■ What is being asked ■
In all of the items below, swap every "GUI agent" for "screen assistant" and leave everything else as it is.
>> Start Dataset records
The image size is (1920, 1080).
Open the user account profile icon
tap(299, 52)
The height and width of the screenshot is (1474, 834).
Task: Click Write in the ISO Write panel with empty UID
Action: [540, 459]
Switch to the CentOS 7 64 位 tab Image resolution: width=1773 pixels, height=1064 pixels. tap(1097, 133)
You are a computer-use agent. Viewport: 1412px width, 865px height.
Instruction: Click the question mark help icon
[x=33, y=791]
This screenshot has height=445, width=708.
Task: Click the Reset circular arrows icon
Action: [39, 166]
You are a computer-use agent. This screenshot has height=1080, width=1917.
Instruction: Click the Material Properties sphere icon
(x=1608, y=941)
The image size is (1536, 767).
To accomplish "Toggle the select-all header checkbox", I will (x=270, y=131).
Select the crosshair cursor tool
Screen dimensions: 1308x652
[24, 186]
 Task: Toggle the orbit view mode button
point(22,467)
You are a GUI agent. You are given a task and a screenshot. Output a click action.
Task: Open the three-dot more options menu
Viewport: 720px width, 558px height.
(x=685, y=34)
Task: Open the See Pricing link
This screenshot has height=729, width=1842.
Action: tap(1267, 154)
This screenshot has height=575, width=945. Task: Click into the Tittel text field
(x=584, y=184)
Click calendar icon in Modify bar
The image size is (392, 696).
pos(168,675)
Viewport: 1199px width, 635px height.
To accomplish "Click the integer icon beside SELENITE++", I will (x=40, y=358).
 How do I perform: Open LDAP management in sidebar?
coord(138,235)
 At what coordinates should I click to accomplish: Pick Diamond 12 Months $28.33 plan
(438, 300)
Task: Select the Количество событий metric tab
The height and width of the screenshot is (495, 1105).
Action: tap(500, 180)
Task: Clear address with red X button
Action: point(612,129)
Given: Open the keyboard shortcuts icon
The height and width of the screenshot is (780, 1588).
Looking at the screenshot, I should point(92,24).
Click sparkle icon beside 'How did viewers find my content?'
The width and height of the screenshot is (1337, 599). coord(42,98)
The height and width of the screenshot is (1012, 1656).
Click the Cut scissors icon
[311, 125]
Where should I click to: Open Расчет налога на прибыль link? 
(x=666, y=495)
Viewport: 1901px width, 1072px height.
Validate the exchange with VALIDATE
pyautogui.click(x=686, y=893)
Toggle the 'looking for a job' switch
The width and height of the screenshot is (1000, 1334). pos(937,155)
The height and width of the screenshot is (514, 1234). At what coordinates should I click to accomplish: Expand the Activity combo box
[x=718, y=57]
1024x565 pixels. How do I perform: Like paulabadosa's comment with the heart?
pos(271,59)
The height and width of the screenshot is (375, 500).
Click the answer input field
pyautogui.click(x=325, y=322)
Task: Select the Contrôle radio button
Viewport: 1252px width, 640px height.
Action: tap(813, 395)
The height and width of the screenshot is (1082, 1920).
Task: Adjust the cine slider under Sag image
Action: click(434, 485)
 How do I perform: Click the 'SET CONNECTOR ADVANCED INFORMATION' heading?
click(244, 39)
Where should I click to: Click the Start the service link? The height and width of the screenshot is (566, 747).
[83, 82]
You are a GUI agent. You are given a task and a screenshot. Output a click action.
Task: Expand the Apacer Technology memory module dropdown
>> End Dataset records
■ Solution to this problem ■
The image size is (1920, 1080).
Open the user account profile icon
tap(299, 52)
The height and width of the screenshot is (1474, 834).
Task: Click Write in the ISO Write panel with empty UID
Action: [540, 459]
Switch to the CentOS 7 64 位 tab Image resolution: width=1773 pixels, height=1064 pixels. tap(1097, 133)
You are a computer-use agent. Viewport: 1412px width, 865px height.
Instruction: Click the question mark help icon
[x=33, y=791]
This screenshot has height=445, width=708.
Task: Click the Reset circular arrows icon
Action: [39, 166]
You are a computer-use agent. This screenshot has height=1080, width=1917.
Instruction: Click the Material Properties sphere icon
(x=1608, y=941)
The image size is (1536, 767).
To accomplish "Toggle the select-all header checkbox", I will (x=270, y=131).
Select the crosshair cursor tool
Screen dimensions: 1308x652
[24, 186]
 Task: Toggle the orbit view mode button
point(22,467)
You are a screen assistant. You are given a task and a screenshot. Output a click action.
Task: Open the three-dot more options menu
Viewport: 720px width, 558px height.
(x=685, y=34)
Task: Open the See Pricing link
This screenshot has height=729, width=1842.
Action: tap(1267, 154)
This screenshot has height=575, width=945. Task: Click into the Tittel text field
(x=584, y=184)
Click calendar icon in Modify bar
The image size is (392, 696).
pos(168,675)
Viewport: 1199px width, 635px height.
To accomplish "Click the integer icon beside SELENITE++", I will (x=40, y=358).
 How do I perform: Open LDAP management in sidebar?
coord(138,235)
 At what coordinates should I click to accomplish: Pick Diamond 12 Months $28.33 plan
(438, 300)
Task: Select the Количество событий metric tab
The height and width of the screenshot is (495, 1105).
Action: tap(500, 180)
Task: Clear address with red X button
Action: point(612,129)
Given: Open the keyboard shortcuts icon
The height and width of the screenshot is (780, 1588).
Looking at the screenshot, I should point(92,24).
Click sparkle icon beside 'How did viewers find my content?'
The width and height of the screenshot is (1337, 599). coord(42,98)
The height and width of the screenshot is (1012, 1656).
Click the Cut scissors icon
[311, 125]
Where should I click to: Open Расчет налога на прибыль link? 
(x=666, y=495)
Viewport: 1901px width, 1072px height.
Validate the exchange with VALIDATE
pyautogui.click(x=686, y=893)
Toggle the 'looking for a job' switch
The width and height of the screenshot is (1000, 1334). pos(937,155)
The height and width of the screenshot is (514, 1234). At what coordinates should I click to accomplish: Expand the Activity combo box
[x=718, y=57]
1024x565 pixels. How do I perform: Like paulabadosa's comment with the heart?
pos(271,59)
The height and width of the screenshot is (375, 500).
Click the answer input field
pyautogui.click(x=325, y=322)
Task: Select the Contrôle radio button
Viewport: 1252px width, 640px height.
Action: tap(813, 395)
The height and width of the screenshot is (1082, 1920).
Task: Adjust the cine slider under Sag image
Action: click(434, 485)
 How do I perform: Click the 'SET CONNECTOR ADVANCED INFORMATION' heading?
click(244, 39)
Where should I click to: Click the Start the service link? The height and width of the screenshot is (566, 747).
[83, 82]
You are a screen assistant. You are given a task and a screenshot. Output a click action.
Task: Expand the Apacer Technology memory module dropdown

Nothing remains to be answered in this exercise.